Dengan demikian, lanjut Daeng, orang yang membuat keputusan dalam BUMN adalah orang yang mengambil manfaat langsung dari keputusan itu sendiri.
“Ini permainan dari oligarki (kekuasaan) dan itu di depan mata kita,” tegasnya.
“Siapa sih yang megang projek minyak? Mereka juga, penguasa yang sekaligus pengusaha. Sederhana sekali,” sambung peneliti Asosiasi Ekonomi Politik Indonesia (AEPI) ini.
Beberapa proyek yang melibatkan BUMN, seperti Mega proyek listrik 35.000 MW, ataupun proyek kilang minyak, sejatinya merupakan proyek yang terlalu dibutuhkan oleh masyarakat.
“Kita bisa lihat proyek kilang minyak yang dianggarkan Rp 1.700 triliun, seperti standard Euro yang sebetulnya tidak kita perlukan,”
Sebagaimana diketahui, pemerintah telah mendesak Pertamina untuk menyiapkan bahan bakar minyak (BBM) dengan standar Euro 4. Kondisi ini memaksa Pertamina untuk mengembangkan kilang minyak yang sudah, seperti yang sudah dilakukan di kilang minyak Balikpapan dan Cilacap.
Pengembangan dua kilang minyak itu disinyalir akan menelan biaya sampai 5 miliar dolar AS.
“Proyek listrik 35.000 MW mereka enggak mau hentikan, padahal sekarang listrik kita sudah over 40%,” tambah Daeng.

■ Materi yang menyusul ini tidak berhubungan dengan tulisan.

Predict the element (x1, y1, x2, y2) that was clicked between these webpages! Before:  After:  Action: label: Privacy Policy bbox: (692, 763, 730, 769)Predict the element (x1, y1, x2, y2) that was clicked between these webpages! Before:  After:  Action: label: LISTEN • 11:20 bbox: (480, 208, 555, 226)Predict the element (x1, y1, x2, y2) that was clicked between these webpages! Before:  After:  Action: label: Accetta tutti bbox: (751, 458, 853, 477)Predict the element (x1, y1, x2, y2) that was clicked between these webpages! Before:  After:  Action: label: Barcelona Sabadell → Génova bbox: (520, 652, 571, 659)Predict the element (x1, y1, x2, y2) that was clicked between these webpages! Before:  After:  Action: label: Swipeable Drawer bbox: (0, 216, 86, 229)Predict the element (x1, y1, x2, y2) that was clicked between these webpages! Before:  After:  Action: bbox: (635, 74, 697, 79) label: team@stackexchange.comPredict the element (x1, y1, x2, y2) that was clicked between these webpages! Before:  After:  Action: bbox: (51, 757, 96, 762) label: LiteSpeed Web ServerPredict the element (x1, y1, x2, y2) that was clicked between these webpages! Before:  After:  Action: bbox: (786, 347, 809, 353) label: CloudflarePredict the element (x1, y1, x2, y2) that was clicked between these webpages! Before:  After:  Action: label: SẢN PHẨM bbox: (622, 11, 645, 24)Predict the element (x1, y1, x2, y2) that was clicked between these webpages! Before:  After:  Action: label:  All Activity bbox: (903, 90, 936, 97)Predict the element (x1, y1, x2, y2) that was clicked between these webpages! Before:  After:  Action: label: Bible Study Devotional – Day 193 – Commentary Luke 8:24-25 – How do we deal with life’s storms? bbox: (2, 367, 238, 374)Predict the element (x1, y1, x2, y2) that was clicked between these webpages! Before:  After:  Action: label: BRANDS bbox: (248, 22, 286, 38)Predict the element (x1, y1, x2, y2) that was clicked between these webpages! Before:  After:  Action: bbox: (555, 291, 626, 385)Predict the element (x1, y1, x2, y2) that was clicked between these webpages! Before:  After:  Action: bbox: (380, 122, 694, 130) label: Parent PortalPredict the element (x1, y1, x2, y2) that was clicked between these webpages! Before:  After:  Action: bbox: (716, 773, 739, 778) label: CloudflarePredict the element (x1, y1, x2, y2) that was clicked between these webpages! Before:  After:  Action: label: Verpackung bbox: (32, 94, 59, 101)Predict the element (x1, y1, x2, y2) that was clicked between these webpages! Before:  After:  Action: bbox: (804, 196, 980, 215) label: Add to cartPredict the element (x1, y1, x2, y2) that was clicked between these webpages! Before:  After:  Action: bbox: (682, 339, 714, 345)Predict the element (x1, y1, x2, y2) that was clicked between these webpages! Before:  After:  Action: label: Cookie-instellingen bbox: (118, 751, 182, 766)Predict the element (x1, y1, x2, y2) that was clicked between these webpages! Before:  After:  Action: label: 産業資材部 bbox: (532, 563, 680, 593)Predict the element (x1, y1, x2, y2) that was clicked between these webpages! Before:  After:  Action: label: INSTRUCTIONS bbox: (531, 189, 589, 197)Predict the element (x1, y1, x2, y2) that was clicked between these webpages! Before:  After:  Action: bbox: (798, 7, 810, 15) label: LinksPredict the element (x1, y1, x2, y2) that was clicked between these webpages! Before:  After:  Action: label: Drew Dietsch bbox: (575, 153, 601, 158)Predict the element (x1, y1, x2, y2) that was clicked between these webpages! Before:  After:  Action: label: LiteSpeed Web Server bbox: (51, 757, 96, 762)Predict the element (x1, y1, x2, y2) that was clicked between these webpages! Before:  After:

Tidak hanya itu, holding BUMN yang beroperasi dalam bidang pertambangan juga telah memiliki landasan hukum agar perusahaan pelat merah ini dapat mengambil utang dalam jumlah yang besarnya tiga kali lebih besar dari aset yang dimiliki.
Menurut Daeng, hal ini sangat tidak masuk akal jika tidak ada kepentingan yang menyertainya. “Itu kan sebetulnya landasan rasionalnya ada di mana?” ucapnya mempertanyakan.
Dengan demikian, praktik oligarki kekuasaan yang terjadi dalam tata kelola telah merusak kondisi BUMN di tanah air dan berujung memperburuk kondisi ekonomi Indonesia.
Hal ini sangat memungkinkan lantaran sistem yang mengarah pada liberalisasi. Akibatnya, kebijakan yang diambil terkait BUMN pun nantinya hanya akan menguntungkan kartel ini.